**Task description:** The entire listing below needs to be transcribed word for word.

**Task data:**
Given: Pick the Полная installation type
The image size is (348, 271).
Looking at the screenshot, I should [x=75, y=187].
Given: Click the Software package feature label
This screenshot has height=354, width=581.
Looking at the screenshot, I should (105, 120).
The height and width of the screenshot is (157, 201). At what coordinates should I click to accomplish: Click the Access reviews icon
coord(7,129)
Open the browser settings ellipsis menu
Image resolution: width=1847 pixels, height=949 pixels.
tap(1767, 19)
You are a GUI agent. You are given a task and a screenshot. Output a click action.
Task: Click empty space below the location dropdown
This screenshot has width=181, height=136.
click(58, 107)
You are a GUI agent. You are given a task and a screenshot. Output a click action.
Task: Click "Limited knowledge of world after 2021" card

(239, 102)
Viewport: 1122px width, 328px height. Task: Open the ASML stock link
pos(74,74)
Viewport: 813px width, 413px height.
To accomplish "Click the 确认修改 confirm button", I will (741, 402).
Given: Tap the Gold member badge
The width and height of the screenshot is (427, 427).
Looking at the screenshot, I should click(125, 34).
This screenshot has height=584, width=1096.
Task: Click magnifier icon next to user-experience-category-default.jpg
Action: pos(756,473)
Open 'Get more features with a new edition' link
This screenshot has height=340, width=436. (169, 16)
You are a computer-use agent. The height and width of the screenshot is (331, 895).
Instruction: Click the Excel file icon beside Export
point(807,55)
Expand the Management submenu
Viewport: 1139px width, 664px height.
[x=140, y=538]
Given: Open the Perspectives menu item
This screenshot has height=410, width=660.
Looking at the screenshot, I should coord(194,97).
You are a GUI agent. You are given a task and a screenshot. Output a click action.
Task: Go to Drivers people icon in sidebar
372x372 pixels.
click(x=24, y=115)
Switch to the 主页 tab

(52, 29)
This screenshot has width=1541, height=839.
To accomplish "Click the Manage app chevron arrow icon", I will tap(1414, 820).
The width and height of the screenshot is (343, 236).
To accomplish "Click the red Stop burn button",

**Exercise response:**
Given: Pick the Полная installation type
The image size is (348, 271).
Looking at the screenshot, I should [x=75, y=187].
Given: Click the Software package feature label
This screenshot has height=354, width=581.
Looking at the screenshot, I should (105, 120).
The height and width of the screenshot is (157, 201). At what coordinates should I click to accomplish: Click the Access reviews icon
coord(7,129)
Open the browser settings ellipsis menu
Image resolution: width=1847 pixels, height=949 pixels.
tap(1767, 19)
You are a GUI agent. You are given a task and a screenshot. Output a click action.
Task: Click empty space below the location dropdown
This screenshot has width=181, height=136.
click(58, 107)
You are a GUI agent. You are given a task and a screenshot. Output a click action.
Task: Click "Limited knowledge of world after 2021" card

(239, 102)
Viewport: 1122px width, 328px height. Task: Open the ASML stock link
pos(74,74)
Viewport: 813px width, 413px height.
To accomplish "Click the 确认修改 confirm button", I will (741, 402).
Given: Tap the Gold member badge
The width and height of the screenshot is (427, 427).
Looking at the screenshot, I should click(125, 34).
This screenshot has height=584, width=1096.
Task: Click magnifier icon next to user-experience-category-default.jpg
Action: pos(756,473)
Open 'Get more features with a new edition' link
This screenshot has height=340, width=436. (169, 16)
You are a computer-use agent. The height and width of the screenshot is (331, 895).
Instruction: Click the Excel file icon beside Export
point(807,55)
Expand the Management submenu
Viewport: 1139px width, 664px height.
[x=140, y=538]
Given: Open the Perspectives menu item
This screenshot has height=410, width=660.
Looking at the screenshot, I should coord(194,97).
You are a GUI agent. You are given a task and a screenshot. Output a click action.
Task: Go to Drivers people icon in sidebar
372x372 pixels.
click(x=24, y=115)
Switch to the 主页 tab

(52, 29)
This screenshot has width=1541, height=839.
To accomplish "Click the Manage app chevron arrow icon", I will tap(1414, 820).
The width and height of the screenshot is (343, 236).
To accomplish "Click the red Stop burn button",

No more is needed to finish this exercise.